Desta forma, e "no âmbito de negociações" as partes acordaram o valor de três milhões, quinhentos e cinquenta mil euros a serem pagos em três parcelas.
A primeira, de um milhão e quinhentos mil euros, a ser entregue no ato da escritura e as restantes em maio e novembro de 2012, sendo cada uma de um milhão e vinte e cinco mil euros.

Poucos dias após esta notícia, Luís Tarroso Gomes dava aqui o alerta.
De repente, do nada, e numa súbita preocupação com a história da cidade surge a ideia de preservar a Fábrica. Em poucos dias acertam-se os termos do negócio. Em plena crise e consequente desvalorização do património imobiliário, após as mais diversas demolições que diminuíram o valor do complexo, o que tinha sido comprado por quase 1,9 milhões de euros (e 21.293m2) é proposto vender à cidade por 4 milhões (e 5.000m2)! Porém, com a pronta e nobre intervenção dos Senhores Vereadores, chega-se a um preço especial: apenas 3,5 milhões! Ou seja, se estou a ver bem as coisas, o bom negócio que nos apregoam é comprar um quarto da área por quase o dobro do preço! Vale a pena ir ao local e perceber melhor o que está a ser adquirido por 3,5 milhões. Será que algum privado faria este negócio?

Surgem prontas respostas políticas, mas seria necessário esperar alguns meses para novos desenvolvimentos significativos, quando a 29 de Fevereiro surgia a notícia da desistência do negócio, onde várias suspeitas eram lançadas, e onde a avaliação em baixa do imóvel por Luís Tarroso Gomes era confirmada.
Braga, 29 fev (Lusa) - A empresa proprietária da fábrica de sabonetes Confiança desistiu da venda do imóvel à Câmara de Braga, mas o Município ainda pode enveredar pela via da expropriação, disseram hoje à Lusa fontes ligadas ao processo.
Segundo Paula Nogueira, do Bloco de Esquerda (BE), a desistência constitui "uma grande vitória" para a cidade, mas também para aquela força partidária, que "levou até às últimas consequências a luta contra um negócio muito duvidoso e completamente ruinoso para os cofres municipais".
Paula Nogueira lembra que, em 2002, os antigos donos da fábrica venderam-na à empresa Urbinews, por 1,9 milhões de euros, mas em finais de 2011 a Câmara de Braga deliberou comprá-la por 3,5 milhões.
Diz ainda que "um dos mais experientes" peritos da cidade avaliou o imóvel em 1,2 milhões.
O BE fez chegar o caso ao Ministério Público junto do Tribunal de Contas, alegando ser seu dever "zelar pela coisa pública".
Na participação, o BE alude a "rumores" que apontam para a "proximidade de relações" entre o empresário que é o "principal rosto" da Urbinews, Hernâni Vaz Antunes, e o genro do presidente da Câmara de Braga.
Agora, alegadamente por não estar disponível para alimentar polémicas, a Urbinews comunicou a desistência da venda.
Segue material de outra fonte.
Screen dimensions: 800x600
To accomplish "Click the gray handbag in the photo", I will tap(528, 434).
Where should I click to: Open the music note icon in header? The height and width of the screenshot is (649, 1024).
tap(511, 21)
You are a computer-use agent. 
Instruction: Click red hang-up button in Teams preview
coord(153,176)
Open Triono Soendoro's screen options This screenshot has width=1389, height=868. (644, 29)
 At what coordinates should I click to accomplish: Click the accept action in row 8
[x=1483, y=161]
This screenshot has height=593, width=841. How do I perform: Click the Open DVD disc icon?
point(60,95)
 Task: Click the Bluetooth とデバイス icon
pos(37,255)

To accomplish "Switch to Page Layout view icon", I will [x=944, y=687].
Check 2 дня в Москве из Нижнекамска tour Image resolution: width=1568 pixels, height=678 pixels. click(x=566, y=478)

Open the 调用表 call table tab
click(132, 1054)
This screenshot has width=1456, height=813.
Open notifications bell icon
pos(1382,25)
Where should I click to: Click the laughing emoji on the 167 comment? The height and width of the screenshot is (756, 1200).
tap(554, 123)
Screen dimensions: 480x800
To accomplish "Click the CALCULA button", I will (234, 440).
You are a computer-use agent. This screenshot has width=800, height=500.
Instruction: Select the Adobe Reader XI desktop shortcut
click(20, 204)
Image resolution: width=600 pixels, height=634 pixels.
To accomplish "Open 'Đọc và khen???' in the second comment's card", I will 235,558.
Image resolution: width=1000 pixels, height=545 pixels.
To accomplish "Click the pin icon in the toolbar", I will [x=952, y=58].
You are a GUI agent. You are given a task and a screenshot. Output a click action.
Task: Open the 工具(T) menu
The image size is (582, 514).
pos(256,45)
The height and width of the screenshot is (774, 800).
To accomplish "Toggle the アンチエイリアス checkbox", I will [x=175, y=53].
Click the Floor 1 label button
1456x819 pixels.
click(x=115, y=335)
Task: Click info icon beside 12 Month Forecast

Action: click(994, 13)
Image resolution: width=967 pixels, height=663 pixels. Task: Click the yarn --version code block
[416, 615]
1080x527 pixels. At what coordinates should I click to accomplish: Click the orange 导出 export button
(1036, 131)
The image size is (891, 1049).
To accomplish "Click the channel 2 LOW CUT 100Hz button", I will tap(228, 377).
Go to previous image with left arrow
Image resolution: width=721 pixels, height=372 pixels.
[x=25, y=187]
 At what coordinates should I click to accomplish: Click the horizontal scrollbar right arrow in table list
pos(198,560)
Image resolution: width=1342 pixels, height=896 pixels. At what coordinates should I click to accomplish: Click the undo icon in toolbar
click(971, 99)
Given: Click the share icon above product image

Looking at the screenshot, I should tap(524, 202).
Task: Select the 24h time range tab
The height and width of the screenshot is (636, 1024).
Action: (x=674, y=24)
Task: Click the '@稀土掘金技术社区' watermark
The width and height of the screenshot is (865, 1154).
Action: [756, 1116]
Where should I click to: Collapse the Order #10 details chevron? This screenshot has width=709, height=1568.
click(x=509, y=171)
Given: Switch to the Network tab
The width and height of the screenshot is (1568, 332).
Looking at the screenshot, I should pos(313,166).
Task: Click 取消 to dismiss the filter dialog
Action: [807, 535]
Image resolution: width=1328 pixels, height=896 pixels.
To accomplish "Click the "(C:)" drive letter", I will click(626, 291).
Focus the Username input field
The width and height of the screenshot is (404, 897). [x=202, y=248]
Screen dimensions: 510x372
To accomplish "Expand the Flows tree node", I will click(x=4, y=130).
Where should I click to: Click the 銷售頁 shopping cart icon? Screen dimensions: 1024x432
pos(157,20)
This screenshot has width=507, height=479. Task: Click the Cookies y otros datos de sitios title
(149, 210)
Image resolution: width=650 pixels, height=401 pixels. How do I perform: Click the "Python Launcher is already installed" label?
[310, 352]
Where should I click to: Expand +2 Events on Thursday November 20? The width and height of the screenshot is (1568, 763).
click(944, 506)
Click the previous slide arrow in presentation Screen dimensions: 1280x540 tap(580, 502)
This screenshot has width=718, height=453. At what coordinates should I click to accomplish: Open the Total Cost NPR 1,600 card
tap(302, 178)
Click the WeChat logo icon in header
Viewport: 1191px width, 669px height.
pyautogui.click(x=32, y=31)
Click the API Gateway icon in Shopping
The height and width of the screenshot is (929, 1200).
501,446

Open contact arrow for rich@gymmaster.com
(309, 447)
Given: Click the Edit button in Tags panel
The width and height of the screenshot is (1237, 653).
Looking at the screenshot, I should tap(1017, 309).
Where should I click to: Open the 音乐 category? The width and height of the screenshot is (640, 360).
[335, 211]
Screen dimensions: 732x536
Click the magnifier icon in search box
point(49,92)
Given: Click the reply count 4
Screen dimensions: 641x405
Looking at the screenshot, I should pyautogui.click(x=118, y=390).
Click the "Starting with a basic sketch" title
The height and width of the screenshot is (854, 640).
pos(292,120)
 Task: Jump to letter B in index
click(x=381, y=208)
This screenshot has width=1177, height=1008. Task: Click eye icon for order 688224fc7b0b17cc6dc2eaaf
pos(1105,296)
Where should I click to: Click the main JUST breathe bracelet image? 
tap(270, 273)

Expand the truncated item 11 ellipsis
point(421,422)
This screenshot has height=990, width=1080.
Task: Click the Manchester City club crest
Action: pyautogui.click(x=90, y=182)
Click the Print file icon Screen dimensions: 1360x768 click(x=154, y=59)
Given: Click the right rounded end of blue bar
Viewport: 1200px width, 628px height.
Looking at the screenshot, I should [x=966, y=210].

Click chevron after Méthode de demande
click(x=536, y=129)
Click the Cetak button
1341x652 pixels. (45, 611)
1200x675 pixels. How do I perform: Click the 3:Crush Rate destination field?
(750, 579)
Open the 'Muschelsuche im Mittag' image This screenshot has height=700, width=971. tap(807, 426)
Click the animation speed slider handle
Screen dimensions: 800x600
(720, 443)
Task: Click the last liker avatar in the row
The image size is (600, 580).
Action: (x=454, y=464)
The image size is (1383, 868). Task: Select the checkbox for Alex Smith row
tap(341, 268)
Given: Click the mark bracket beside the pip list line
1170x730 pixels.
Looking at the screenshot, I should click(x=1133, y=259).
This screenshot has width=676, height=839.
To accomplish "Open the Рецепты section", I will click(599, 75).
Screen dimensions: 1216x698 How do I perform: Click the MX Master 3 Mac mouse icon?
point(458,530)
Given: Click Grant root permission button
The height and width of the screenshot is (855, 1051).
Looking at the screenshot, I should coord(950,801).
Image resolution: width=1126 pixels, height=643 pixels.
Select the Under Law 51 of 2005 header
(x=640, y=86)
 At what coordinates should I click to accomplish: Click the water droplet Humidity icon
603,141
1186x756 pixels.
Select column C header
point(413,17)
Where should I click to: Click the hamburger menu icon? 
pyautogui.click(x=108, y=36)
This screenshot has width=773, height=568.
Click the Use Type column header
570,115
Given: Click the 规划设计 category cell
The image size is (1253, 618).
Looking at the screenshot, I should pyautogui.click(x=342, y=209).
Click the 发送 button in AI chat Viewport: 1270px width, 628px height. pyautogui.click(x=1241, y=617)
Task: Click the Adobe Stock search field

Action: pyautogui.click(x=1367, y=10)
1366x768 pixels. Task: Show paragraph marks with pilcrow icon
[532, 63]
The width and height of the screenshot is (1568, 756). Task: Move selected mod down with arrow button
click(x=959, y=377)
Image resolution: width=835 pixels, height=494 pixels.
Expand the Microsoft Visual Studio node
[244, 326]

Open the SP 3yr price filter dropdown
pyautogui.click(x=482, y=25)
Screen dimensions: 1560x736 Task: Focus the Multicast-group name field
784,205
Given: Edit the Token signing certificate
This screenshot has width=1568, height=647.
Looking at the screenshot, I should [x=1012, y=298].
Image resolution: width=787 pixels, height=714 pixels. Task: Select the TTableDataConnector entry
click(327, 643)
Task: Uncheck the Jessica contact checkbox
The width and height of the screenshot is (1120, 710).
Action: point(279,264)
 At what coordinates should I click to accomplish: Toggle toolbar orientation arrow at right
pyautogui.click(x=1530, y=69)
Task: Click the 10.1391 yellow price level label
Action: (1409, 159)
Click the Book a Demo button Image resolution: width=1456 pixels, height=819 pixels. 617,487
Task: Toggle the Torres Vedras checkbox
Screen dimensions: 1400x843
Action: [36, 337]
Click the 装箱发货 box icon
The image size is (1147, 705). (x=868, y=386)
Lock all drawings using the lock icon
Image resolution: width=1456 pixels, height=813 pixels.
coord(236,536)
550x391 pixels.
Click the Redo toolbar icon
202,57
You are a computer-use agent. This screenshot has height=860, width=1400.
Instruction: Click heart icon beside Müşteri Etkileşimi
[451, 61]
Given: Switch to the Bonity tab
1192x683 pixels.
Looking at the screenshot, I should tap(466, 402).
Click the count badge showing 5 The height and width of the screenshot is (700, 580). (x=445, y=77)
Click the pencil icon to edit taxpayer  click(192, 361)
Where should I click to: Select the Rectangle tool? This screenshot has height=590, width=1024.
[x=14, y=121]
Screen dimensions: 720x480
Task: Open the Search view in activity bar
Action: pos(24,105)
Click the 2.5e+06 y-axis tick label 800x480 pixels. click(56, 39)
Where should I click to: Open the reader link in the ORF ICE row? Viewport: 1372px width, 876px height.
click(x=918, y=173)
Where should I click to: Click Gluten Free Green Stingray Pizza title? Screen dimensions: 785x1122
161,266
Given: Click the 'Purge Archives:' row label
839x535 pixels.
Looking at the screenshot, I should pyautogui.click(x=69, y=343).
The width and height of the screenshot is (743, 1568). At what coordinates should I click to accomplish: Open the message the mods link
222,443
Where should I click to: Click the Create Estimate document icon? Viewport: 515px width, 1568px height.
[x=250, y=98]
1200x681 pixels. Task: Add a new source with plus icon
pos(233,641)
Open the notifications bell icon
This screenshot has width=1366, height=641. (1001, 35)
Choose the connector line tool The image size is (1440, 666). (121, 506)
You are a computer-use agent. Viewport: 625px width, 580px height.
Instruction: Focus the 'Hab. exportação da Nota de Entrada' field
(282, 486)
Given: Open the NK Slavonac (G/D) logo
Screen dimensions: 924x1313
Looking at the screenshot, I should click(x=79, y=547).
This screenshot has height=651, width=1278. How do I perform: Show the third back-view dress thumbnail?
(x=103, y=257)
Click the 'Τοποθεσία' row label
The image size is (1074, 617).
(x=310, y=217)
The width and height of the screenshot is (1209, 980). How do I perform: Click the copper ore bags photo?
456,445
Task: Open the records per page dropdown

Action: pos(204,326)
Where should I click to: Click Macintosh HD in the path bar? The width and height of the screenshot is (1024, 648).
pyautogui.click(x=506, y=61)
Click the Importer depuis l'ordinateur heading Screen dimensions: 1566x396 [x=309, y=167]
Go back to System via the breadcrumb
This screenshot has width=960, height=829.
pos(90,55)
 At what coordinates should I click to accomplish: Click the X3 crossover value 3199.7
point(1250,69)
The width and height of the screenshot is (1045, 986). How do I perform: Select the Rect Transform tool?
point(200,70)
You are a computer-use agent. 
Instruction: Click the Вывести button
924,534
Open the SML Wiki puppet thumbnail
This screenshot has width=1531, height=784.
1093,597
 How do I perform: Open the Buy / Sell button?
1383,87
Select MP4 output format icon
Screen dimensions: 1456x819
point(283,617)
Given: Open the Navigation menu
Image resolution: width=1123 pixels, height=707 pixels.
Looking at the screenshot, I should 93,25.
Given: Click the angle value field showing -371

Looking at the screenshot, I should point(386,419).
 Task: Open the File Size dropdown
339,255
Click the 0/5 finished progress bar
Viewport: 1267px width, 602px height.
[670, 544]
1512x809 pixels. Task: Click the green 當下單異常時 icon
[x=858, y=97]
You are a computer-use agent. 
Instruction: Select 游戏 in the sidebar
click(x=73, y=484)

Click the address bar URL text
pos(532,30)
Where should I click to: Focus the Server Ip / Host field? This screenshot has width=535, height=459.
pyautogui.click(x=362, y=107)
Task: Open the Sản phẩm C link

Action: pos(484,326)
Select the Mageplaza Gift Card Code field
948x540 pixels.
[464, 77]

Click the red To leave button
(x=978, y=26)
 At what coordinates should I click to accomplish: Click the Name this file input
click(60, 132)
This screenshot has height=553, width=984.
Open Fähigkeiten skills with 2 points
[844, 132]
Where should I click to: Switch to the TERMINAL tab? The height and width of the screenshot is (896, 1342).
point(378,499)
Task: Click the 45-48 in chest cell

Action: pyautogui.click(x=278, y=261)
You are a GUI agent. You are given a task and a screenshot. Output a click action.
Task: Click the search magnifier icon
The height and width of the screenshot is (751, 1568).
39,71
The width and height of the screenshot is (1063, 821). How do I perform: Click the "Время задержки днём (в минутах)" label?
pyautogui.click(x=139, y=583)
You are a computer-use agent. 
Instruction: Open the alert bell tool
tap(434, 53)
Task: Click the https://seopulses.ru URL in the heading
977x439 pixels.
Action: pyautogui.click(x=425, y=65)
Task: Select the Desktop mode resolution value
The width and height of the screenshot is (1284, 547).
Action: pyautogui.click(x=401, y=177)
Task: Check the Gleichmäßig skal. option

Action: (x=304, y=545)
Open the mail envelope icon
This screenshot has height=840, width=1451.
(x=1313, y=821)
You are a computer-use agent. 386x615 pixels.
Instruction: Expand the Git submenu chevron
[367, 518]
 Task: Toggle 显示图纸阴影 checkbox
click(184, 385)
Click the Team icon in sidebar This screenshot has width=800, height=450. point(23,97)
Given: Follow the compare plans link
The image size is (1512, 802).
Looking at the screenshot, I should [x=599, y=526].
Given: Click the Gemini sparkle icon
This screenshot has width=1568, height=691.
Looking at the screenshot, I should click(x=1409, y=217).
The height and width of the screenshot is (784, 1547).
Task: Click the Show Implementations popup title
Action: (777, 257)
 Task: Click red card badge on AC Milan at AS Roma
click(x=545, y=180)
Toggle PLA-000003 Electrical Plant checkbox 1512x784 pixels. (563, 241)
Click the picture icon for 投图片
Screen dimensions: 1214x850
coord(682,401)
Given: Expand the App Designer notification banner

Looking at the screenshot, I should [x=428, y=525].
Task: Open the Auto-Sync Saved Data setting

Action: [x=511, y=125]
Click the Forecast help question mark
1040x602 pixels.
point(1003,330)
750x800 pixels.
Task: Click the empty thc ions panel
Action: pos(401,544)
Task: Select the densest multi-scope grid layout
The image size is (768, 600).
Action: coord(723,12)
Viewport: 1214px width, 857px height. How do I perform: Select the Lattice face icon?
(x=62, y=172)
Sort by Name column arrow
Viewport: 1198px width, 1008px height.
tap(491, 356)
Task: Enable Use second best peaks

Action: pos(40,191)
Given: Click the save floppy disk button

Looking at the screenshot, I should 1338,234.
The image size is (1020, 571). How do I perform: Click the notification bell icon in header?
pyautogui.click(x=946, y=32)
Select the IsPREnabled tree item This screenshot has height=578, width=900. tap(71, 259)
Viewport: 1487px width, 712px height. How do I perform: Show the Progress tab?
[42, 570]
A 19 de Abril surgia a notícia, que o perito oficial António Moreira dos Santos tinha calculado em 1,5 milhões de euros o valor da Fábrica Confiança, reforçando as suspeitas que se levantavam sobre o negócio.

Perito oficial avalia Fábrica Confiança em 1,5 milhões

BRAGA
O perito avaliador António Moreira dos Santos calcula em 1,5 milhões de euros o valor da Fábrica Confiança, imóvel que a câmara de Braga se propõe adquirir por expropriação por 3,67 milhões de euros. O perito da lista oficial do Ministério da Justiça acompanhou ontem, em conferência de imprensa, os dirigentes da CDU de Braga na perplexidade perante o valor da avaliação da Fábrica Confiança, aprovada na última reunião de câmara e que é discutida amanhã em Assembleia Municipal.


A todas as avaliações claramente abaixo da avaliação dos peritos camarários, a 11 de Julho tornava-se do conhecimento público que as Finanças tinham avaliado o imóvel em 935.000€.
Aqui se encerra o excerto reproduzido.